Although I think it's unlikely that any celebrants, or at least ones
affiliated with various religions, will be forced to marry same sex couples,
they're not the only people that are involved in a wedding. So even if
celebrants are protected, will that same protection extend to
photographers/caterers/musicians/venues etc?

The main pain point at the moment as far as I can tell is this plebiscite,
whilst it's asking a very necessary question, doesn't give any indication of
what people are _actually_ voting on. A "Yes" result could potentially hand a
more progressive government a blank cheque in terms of their justification to
legislate however they want.

------
alan-crowe
Linguistic change keeps pace with social change. If Jane Austin jumped two
hundred years in a time machine, she would notice the change in language. In
her day (and social class) marriage is permanent and adultery and divorce
mostly absent due to heavy social penalties. Also, no premarital sex, no unwed
mothers.

Surveying today's social scene, she would notice that we have totally
abolished marriage as she understood it. She would also notice that we were
sentimental about words. We reused the word marriage for the very different
social institution that replaced marriage, rather confusing ourselves about
the extent of the change.

Well, no. We are not in fact sentimental about words. Jumping 200 years in a
time machine creates the cognitive illusion of a year when things changed.
Jane expects to be told that we abolished marriage in 1917 and held a
competition for a new word for the new world. Why did "marriage" win?

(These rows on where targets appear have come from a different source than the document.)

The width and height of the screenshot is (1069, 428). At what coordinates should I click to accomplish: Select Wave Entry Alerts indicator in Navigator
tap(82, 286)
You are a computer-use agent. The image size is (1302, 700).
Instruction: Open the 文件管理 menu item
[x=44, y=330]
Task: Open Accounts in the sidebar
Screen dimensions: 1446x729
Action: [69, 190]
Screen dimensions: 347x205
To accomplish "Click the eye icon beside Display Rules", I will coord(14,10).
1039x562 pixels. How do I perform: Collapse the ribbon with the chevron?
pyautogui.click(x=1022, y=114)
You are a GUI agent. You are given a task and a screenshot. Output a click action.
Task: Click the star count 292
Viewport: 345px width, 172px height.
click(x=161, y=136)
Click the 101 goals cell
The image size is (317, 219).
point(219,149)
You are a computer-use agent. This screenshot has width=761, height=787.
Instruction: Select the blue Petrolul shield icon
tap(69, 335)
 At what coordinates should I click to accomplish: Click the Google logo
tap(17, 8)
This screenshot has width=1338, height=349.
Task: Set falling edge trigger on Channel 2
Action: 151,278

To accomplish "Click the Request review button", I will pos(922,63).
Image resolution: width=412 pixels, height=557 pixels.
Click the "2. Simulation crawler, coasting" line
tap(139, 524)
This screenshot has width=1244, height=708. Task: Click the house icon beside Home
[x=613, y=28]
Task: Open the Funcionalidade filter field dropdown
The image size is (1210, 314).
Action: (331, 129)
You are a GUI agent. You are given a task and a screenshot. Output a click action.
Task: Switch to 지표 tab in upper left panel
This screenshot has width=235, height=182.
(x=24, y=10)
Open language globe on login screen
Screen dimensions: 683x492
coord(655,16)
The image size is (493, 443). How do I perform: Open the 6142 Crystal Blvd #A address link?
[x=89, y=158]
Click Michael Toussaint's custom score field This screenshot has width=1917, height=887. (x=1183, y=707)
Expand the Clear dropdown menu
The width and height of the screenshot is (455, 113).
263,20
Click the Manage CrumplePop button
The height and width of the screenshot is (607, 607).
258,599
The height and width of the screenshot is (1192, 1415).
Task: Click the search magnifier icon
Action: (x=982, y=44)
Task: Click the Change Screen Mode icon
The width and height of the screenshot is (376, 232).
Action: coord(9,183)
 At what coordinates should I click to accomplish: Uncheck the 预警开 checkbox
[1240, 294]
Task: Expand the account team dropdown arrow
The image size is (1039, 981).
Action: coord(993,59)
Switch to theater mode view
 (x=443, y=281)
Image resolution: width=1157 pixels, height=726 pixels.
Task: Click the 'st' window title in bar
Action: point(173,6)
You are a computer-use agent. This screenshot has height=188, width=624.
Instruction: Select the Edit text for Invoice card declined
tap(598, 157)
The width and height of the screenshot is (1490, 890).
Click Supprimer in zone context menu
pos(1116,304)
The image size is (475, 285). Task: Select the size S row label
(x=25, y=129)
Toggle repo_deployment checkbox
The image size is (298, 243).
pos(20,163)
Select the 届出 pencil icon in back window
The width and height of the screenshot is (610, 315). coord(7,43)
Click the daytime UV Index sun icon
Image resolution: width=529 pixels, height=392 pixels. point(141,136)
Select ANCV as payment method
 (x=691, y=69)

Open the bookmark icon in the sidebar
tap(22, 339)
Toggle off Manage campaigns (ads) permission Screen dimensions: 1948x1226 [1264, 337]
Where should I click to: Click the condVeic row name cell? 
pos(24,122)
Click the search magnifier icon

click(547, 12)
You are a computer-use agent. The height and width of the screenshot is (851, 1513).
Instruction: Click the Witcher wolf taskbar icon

But there was never a single year when the world changed. All the changes were
small enough that it never made sense to coin a new word. Yes, we can see now
how temporary our sexual pair bonds are. If there have been a single year when
it happened, we would have coined a new noun("tempriage" instead of
"marriage") and a new verb ("to tempry" instead of "to marry").

If we had new words, linguistic change would reveal social change instead of
concealing it. We would have a very different take on "progressive" versus
"traditionalist". The progressive position approves of homosexual tempriage.
The traditional position rejects homosexual tempriage.

At this point we spot that "traditional" need scare quotes around it. There is
no traditional position on tempriage. Tempriage is thoroughly new. Some 21st
century people want to shape the new social institution one way. Others
disagree.

We have no authentic traditionalists. Jacob Rees-Mogg thinks he is arguing
that against gay marriage, because marriage has traditionally been between a
man and a woman. In fact his is arguing against gay tempriage, on the basis of
an unspoken and tenuous analogy between tempriage and marriage.

I don't know what to make of all this. I would love to understand the world
around me, especially social change, but it is so confusing. Not only are
social changes very large, but we try to understand them through a rhetoric of
tradition versus progress, without understanding that our "traditions" are
new-minted.

------
anotherevan
Aside from the data itself being interesting, I thought the way it was
presented on this page was very well done.